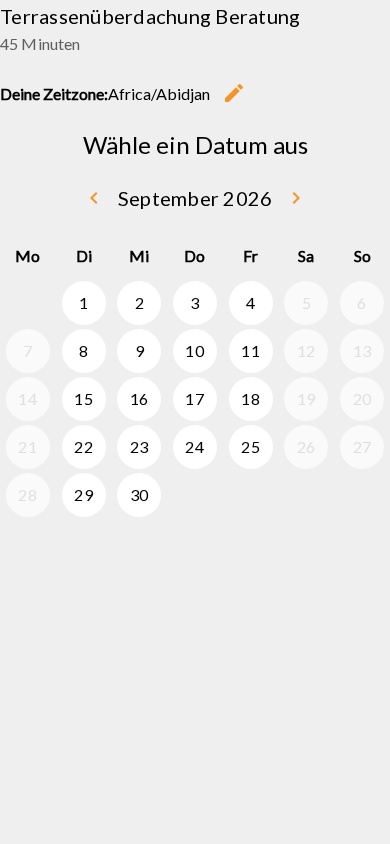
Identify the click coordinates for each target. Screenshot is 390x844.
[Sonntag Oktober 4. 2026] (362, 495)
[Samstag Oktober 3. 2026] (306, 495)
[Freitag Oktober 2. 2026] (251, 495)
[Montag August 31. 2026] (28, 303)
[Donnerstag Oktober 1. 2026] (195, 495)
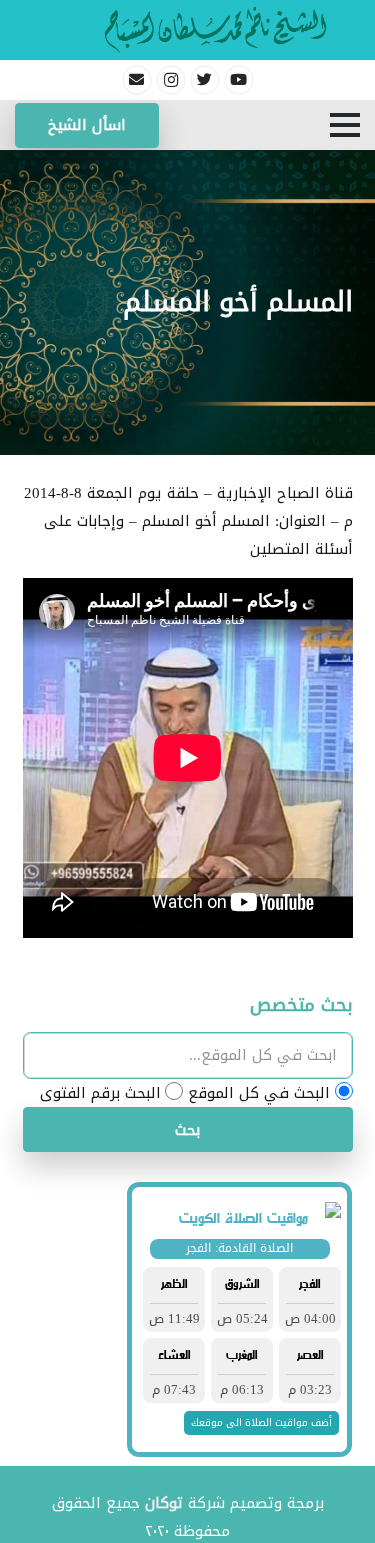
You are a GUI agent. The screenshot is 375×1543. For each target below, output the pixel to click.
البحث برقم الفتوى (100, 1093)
---
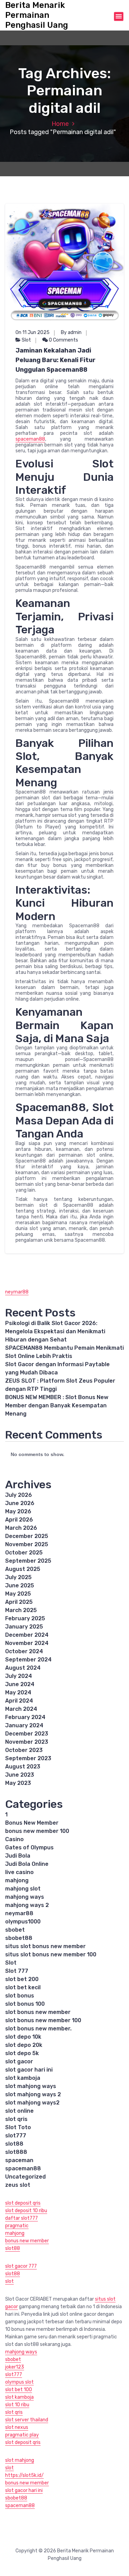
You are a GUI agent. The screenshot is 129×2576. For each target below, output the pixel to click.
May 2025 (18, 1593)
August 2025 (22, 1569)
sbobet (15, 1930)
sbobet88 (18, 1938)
...
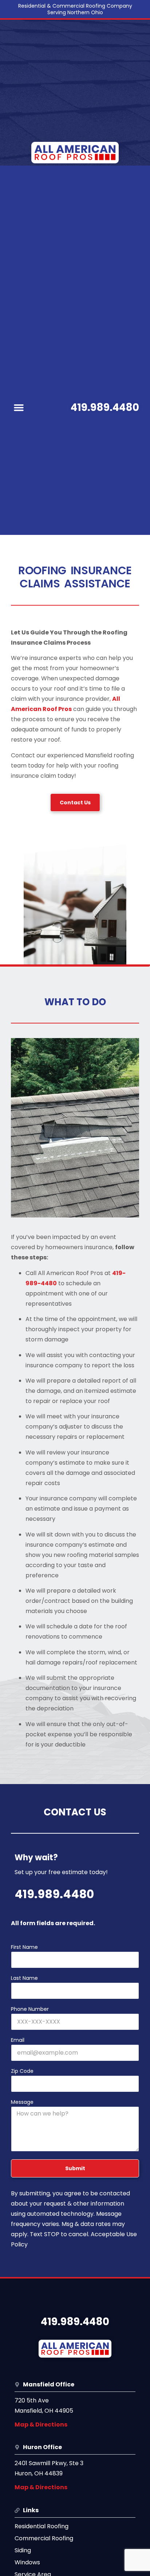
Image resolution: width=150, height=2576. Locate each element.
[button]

### DIRECTIONS
Look above for the line with "Identify the click" and the line with "البحث برقم الفتوى (100, 1093)", then copy exactly the lines from the first through the second, both kept, with no pictures.

### PROBLEM SOLUTION
Identify the click coordinates for each target. Screenshot is 390x844.
[Sonntag Oktober 4. 2026] (362, 495)
[Samstag Oktober 3. 2026] (306, 495)
[Freitag Oktober 2. 2026] (251, 495)
[Montag August 31. 2026] (28, 303)
[Donnerstag Oktober 1. 2026] (195, 495)
You are a GUI agent. The screenshot is 375×1543. For each target below, output the pixel to click.
البحث برقم الفتوى (100, 1093)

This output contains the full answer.